── SOURCE RECORDS
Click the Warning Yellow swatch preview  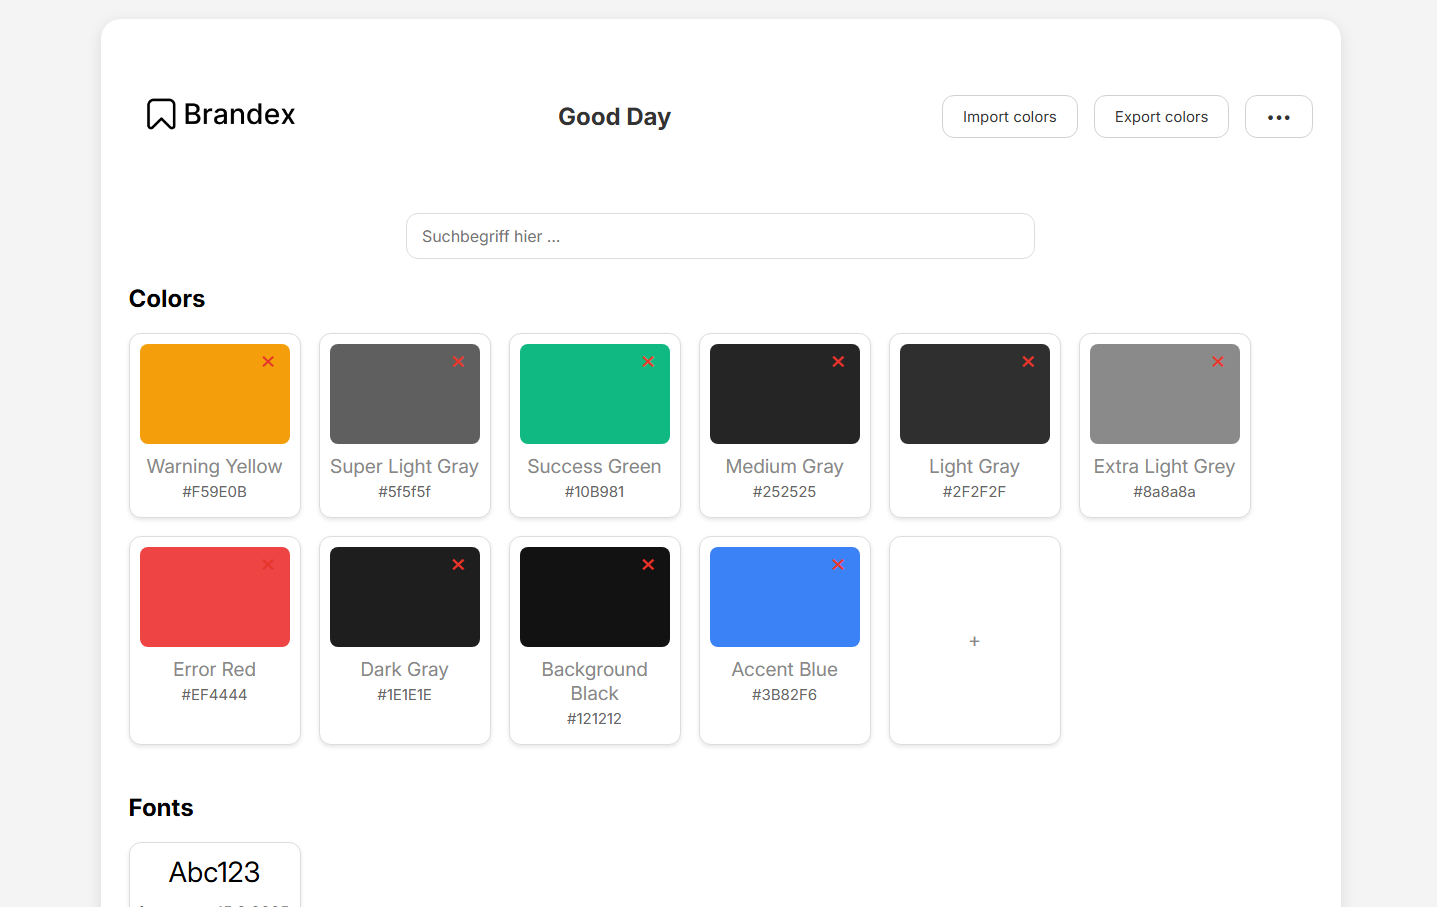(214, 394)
────
── SOURCE RECORDS
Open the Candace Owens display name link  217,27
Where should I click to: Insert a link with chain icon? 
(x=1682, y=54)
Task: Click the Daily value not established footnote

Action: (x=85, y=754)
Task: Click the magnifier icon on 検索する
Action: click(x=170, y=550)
────
── SOURCE RECORDS
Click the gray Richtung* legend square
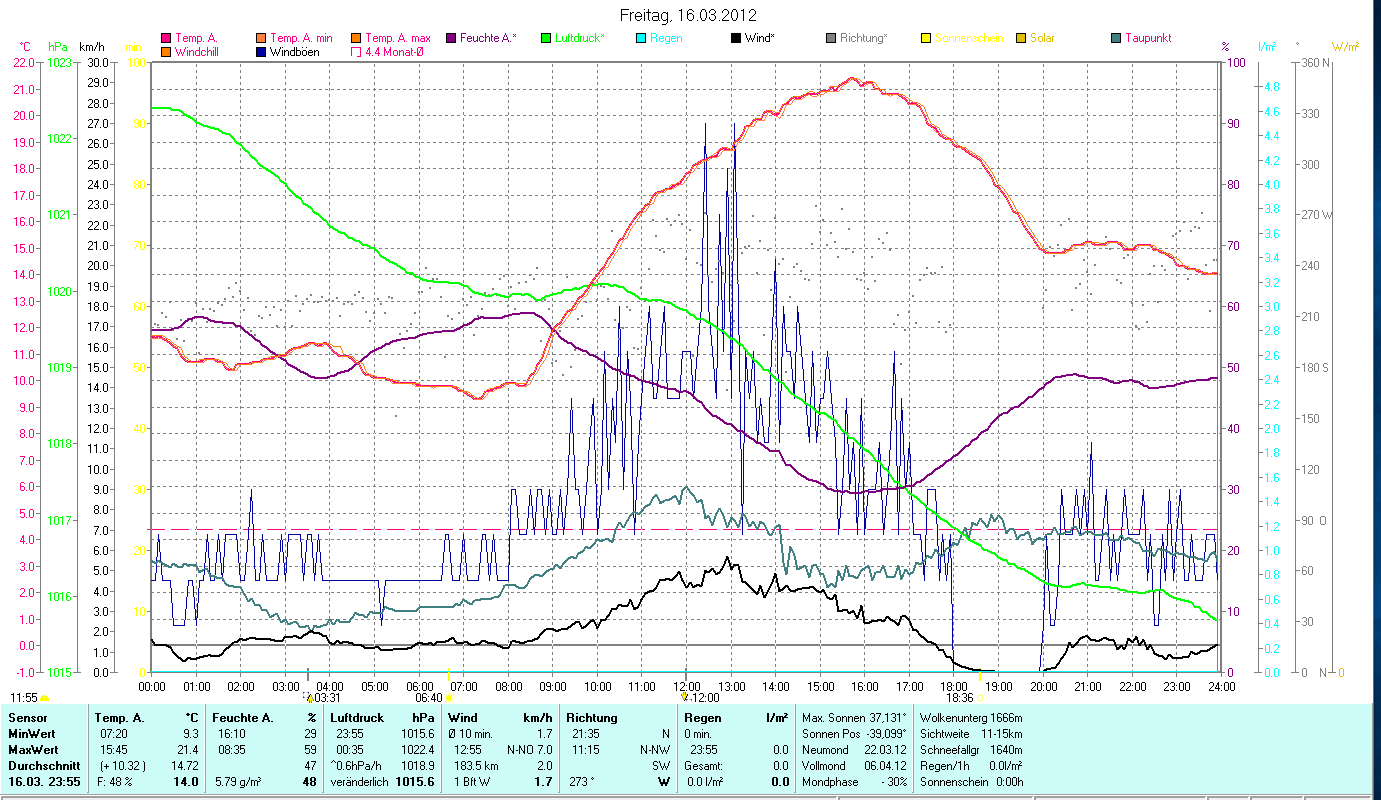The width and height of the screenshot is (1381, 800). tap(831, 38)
────
• TASK TO COMPLETE: Render the lines above, from the line containing "Task: Click the Daily" through the line containing "Action: click(x=170, y=550)" inclusive, as a JSON list of strings with one string per line and blank lines omitted.

• THE REPLY:
[
  "Task: Click the Daily value not established footnote",
  "Action: (x=85, y=754)",
  "Task: Click the magnifier icon on 検索する",
  "Action: click(x=170, y=550)"
]